Dave Langton, VP Product, Matillion
With more and more data generated by individuals and enterprises each day, its importance to businesses also looms ever larger. When used and managed in the correct way, data is now the world’s most precious commodity. But because of its sheer volume, organisations often run the risk of incomplete or inconsistent datasets, which ultimately mean businesses missing out on significant market opportunities and profits. Because of this, research from the DAMA Data Management Body of Knowledge found that businesses invest 10 to 30% of revenues on solving these data quality problems.
Modern data teams, now recognising the importance of data integrity, are increasingly focusing their efforts on preserving it as they work to prepare data for analysis. If you’re not familiar with the term, ‘Data Integrity’ encompasses the accuracy, completeness, consistency, and compliance of data within systems. It’s an aspirational state that data teams aim to achieve, which also incorporates the processes that are used to achieve it. The definition comprises several aspects of data, from its physical integrity (how safely it is stored), to its logical integrity (its accuracy, completeness and correctness) and matters of compliance (whether it meets necessary standards, such as GDPR). Many modern distributed data systems have actually relaxed built-in support for checking logical integrity in the interests of maximising performance, leaving teams to explore other strategies for ensuring correctness.
Achieving data integrity is ultimately a way to ensure better performance, reliability, and access for an organisation. As teams embark on data integrity initiatives, there are four key risks that they should be cognizant of:
- Assigning accountability – Without uniform standards, inputting and working with data can create inconsistencies throughout the data system. Accountability is key to any organisation’s success and is especially important when it comes to managing data. Without it, there will likely be uncertainty about who is ultimately responsible for the integrity of your data.

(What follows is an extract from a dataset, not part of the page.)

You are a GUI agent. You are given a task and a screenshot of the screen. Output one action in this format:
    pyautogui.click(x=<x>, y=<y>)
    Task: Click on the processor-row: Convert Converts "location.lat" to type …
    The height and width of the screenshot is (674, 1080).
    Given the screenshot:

- Outdated and inconsistent systems – Consistency is another tenet of data integrity, most often compromised by overlapping and outdated systems. Are important details stored in a standardised format across the database? Are different groups within your organisation working with the same datasets? Inconsistent data inhibits quality by creating duplicate records, data that is invalid for certain criteria, or data that is inaccessible at a given time.
- Inaccurate or incomplete data – Taking on more data can increase the difficulty of spotting incomplete or inaccurate records. Unifying data that was captured from multiple disparate systems at different points in time can also leave blind spots or inaccuracies that become buried deeper and deeper in the growing data pool. Integrity requires not only being correct, but being able to withstand the demands on your data further down the line.

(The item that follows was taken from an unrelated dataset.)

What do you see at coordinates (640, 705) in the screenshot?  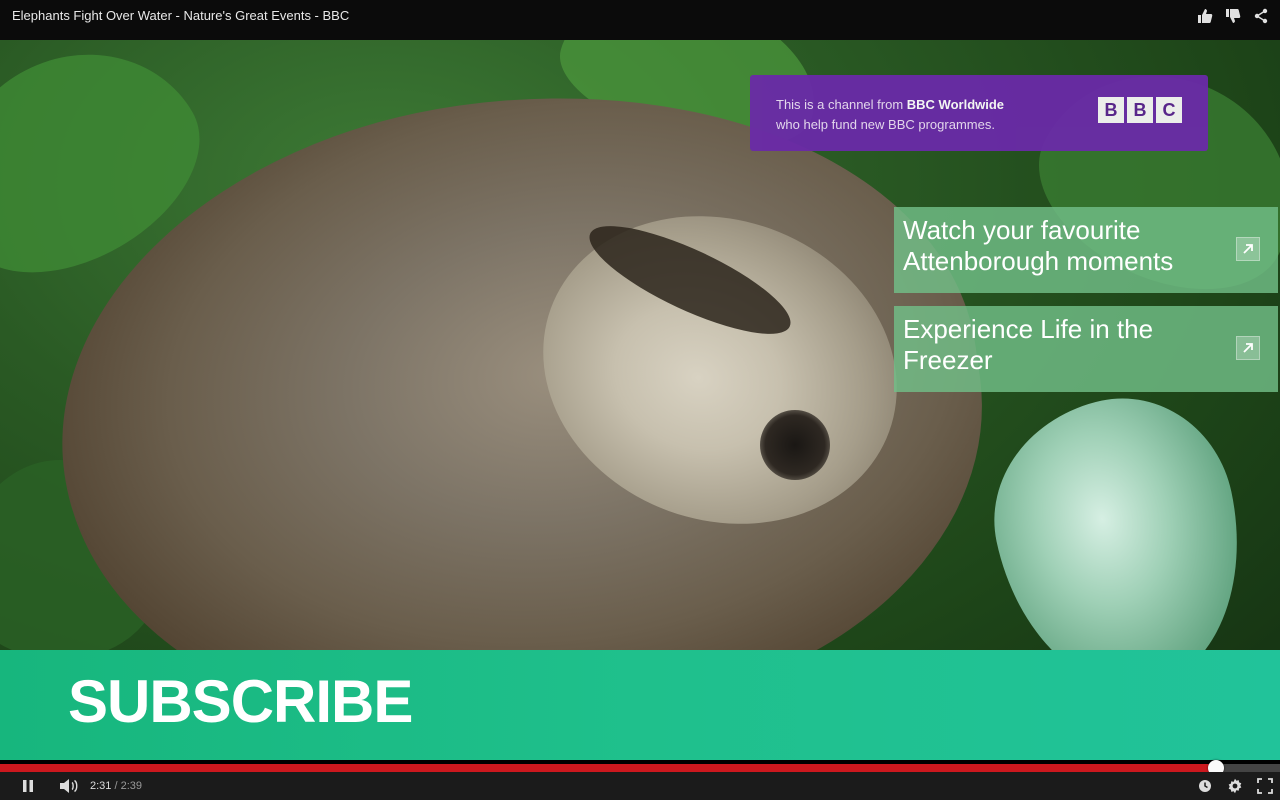 I see `subscribe-banner: SUBSCRIBE` at bounding box center [640, 705].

- Keeping track of data – The complications brought on by trying to track those mistakes down and resolve them weeks, months, or years in the future can be even more costly than the original errors. Not having reliable audit trails for your data means uncertainty about who made changes and when. Some establish audit trails without reviewing them, rendering them equally ineffective.
Once teams are aware of the areas to watch when it comes to maintaining data integrity, implementing a plan to achieve and maintain it is critical. Because data touches every aspect of the organisation — and data teams are under pressure to manage and deliver it properly — establishing a comprehensive plan to keep data clean is essential. There are four strategic steps to a data integrity plan that modern data teams should adopt:
- Invest in integration as your datasets grow – As a long-term investment, the time and resources required to integrate data now can pale in comparison to the money and manpower an organisation can save as datasets grow. Solutions such as data preparation and ETL applications can improve consistency by not only organising data, but cleansing it in the process to help remove inconsistencies. ETL is a critical step as data volumes increase and data types vary more widely.
- Factor in a ‘data steward’ – Give employees a place to turn by appointing a ‘data steward’ to oversee a specific set of data – or the organisation’s data system as a whole. In addition, regular training sessions with employees can minimise errors at the point of entry, and establish a system of accountability and a clear framework for managing data. As the data teams grow, a data catalogue can help democratise data usage further by building trust in the datasets that matter.
- Audit trails and validation – Stewards can also monitor audit trails and take quick corrective action. Audit trails reveal what changes have been made, and by whom, tracking alterations down to the date they were made. Inaccurate or incomplete data is not only identified, but tracked to its source. Through this process, stewards can also confidently validate the data being relied upon to guide the organisation’s future.
- Create a robust testing system – It is clear that audit trails aren’t as effective when they’re not being reviewed on a regular basis. Avoid guessing at data accuracy by creating a regular testing system that augments a strong validation process. This helps ensure, for example, that data hasn’t been entered into conflicting field types for weeks or months before being found out. Just like going to the doctor, finding the problem early is often the best way to tackle it.
Planning for the future is all about spotting and tackling potential obstacles before they grow into major issues. If data represents the new way of doing business, then success and profitability in that environment requires organisations to spend time making sure that their data integrity is prioritised alongside the tools needed to navigate a changing world – giving your organisation a place in it.